───── SUPPLIED INFORMATION ─────
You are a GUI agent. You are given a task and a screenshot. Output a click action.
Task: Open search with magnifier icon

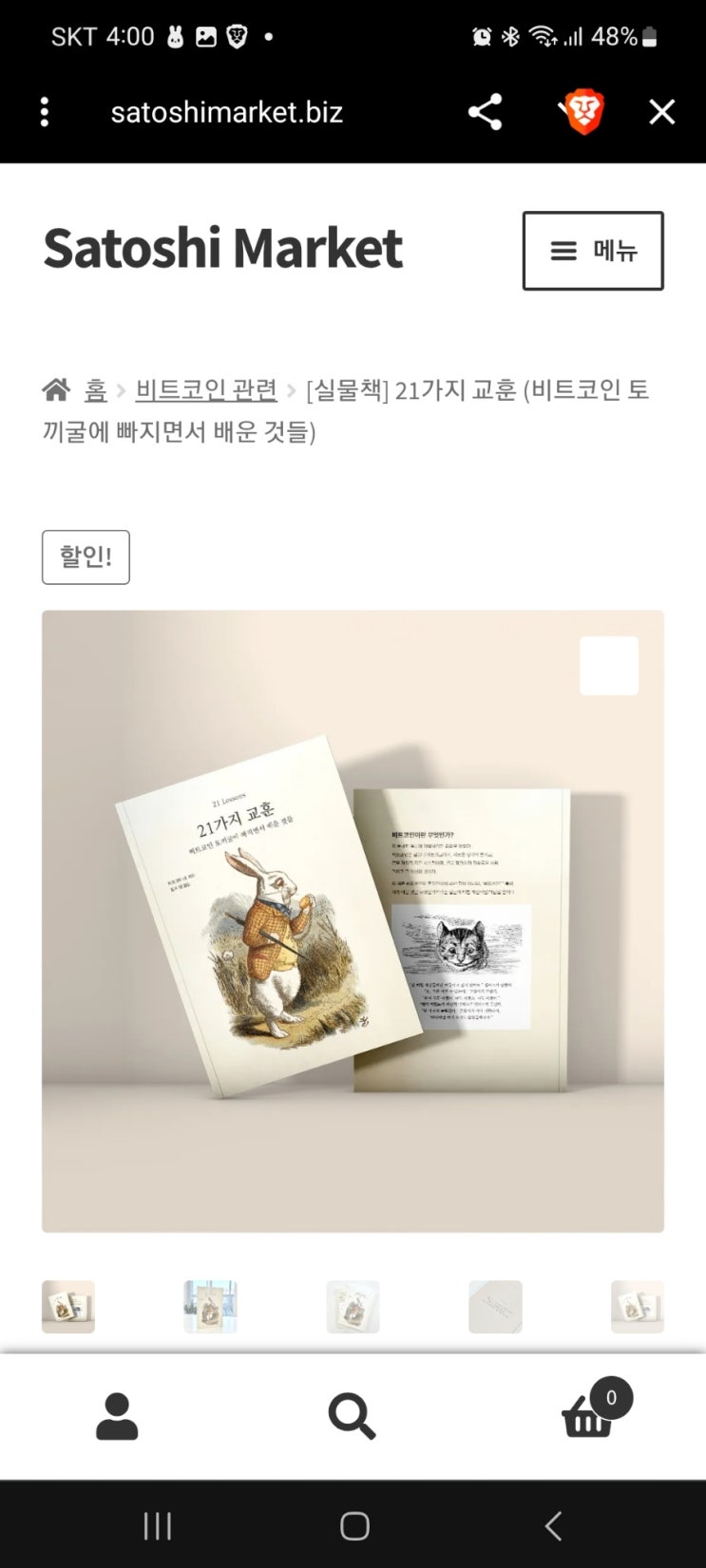click(x=352, y=1417)
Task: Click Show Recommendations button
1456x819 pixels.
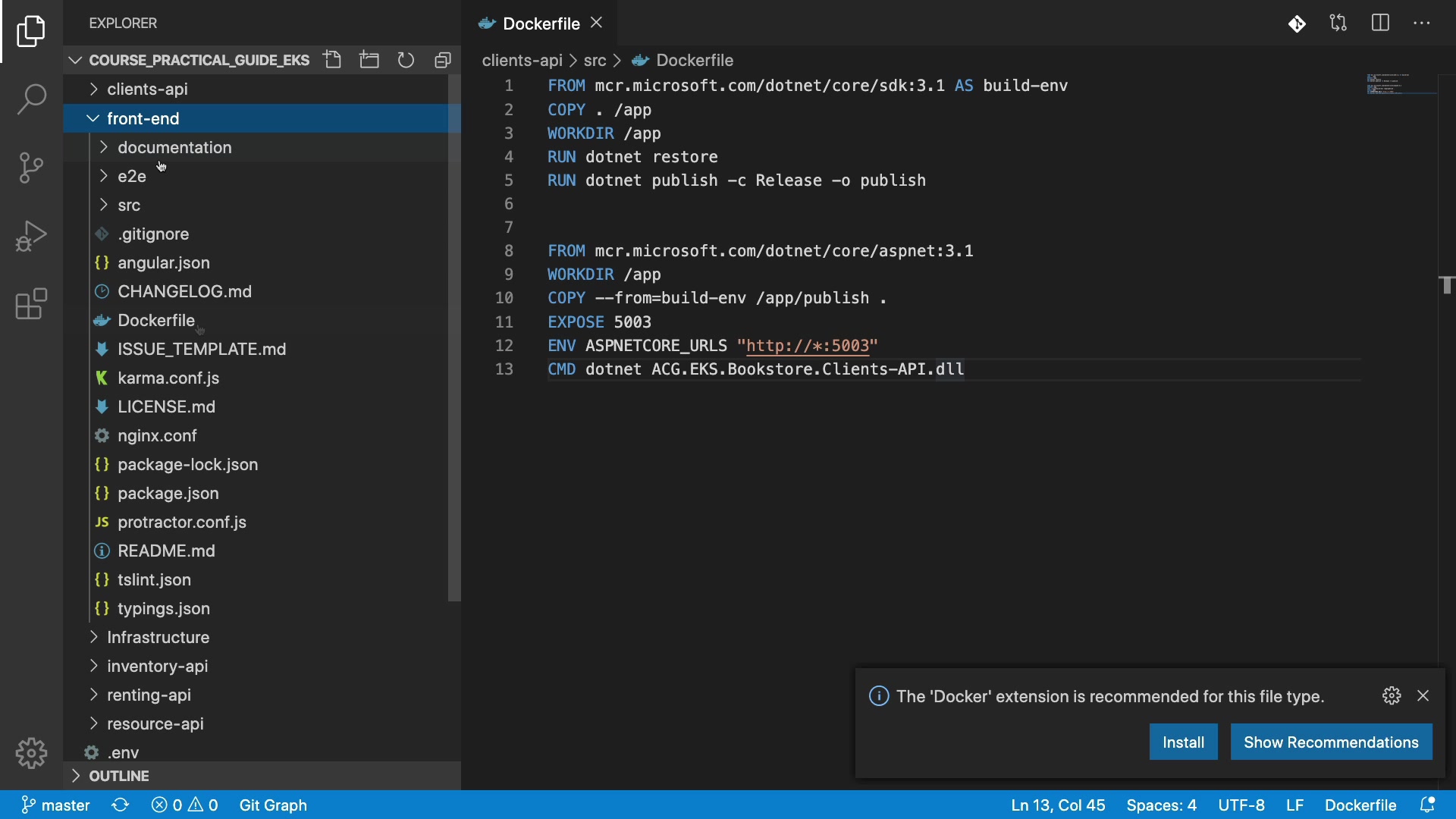Action: 1331,742
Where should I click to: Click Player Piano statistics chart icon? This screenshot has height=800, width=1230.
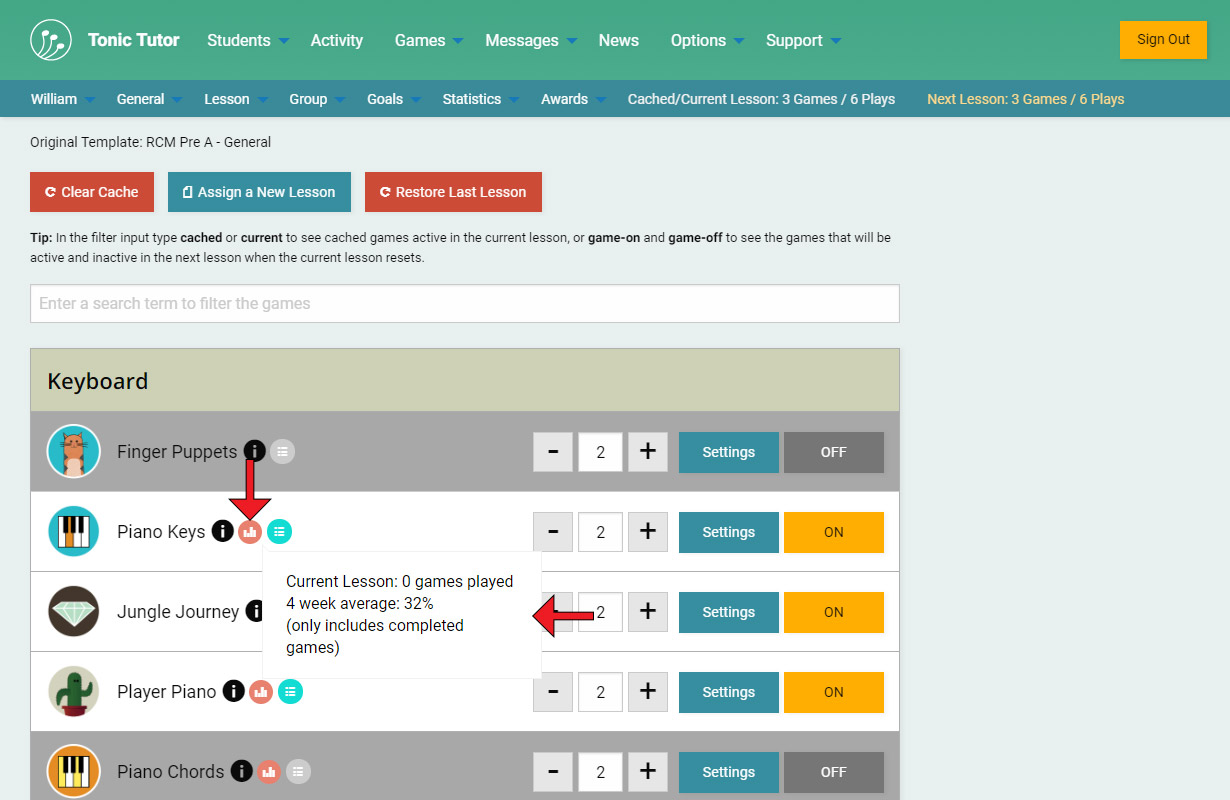click(261, 692)
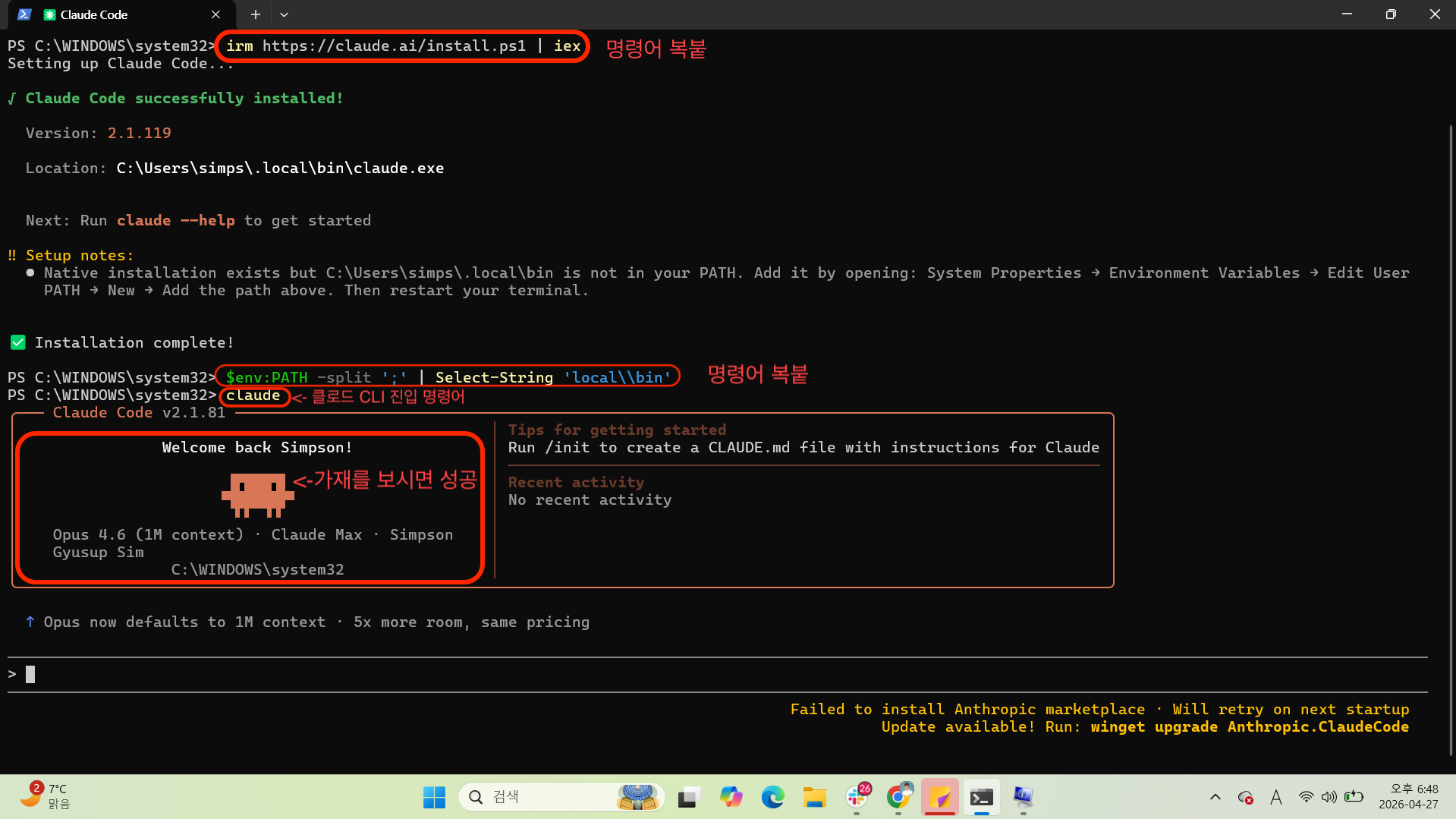Open the new tab profile dropdown
The image size is (1456, 819).
284,14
─────
**WORK TO COMPLETE**
Write out all the rows above again, replacing "screenshot" with "screen capture" wherever it appears and changing nothing else. Omit the pictures.

**REPLY**
You are a GUI agent. You are given a task and a screen capture. Output a click action.
Task: Open search with magnifier icon

click(x=352, y=1417)
Task: Click Show Recommendations button
1456x819 pixels.
Action: 1331,742
Where should I click to: Click Player Piano statistics chart icon? This screen capture has height=800, width=1230.
click(261, 692)
Open the new tab profile dropdown
The image size is (1456, 819).
284,14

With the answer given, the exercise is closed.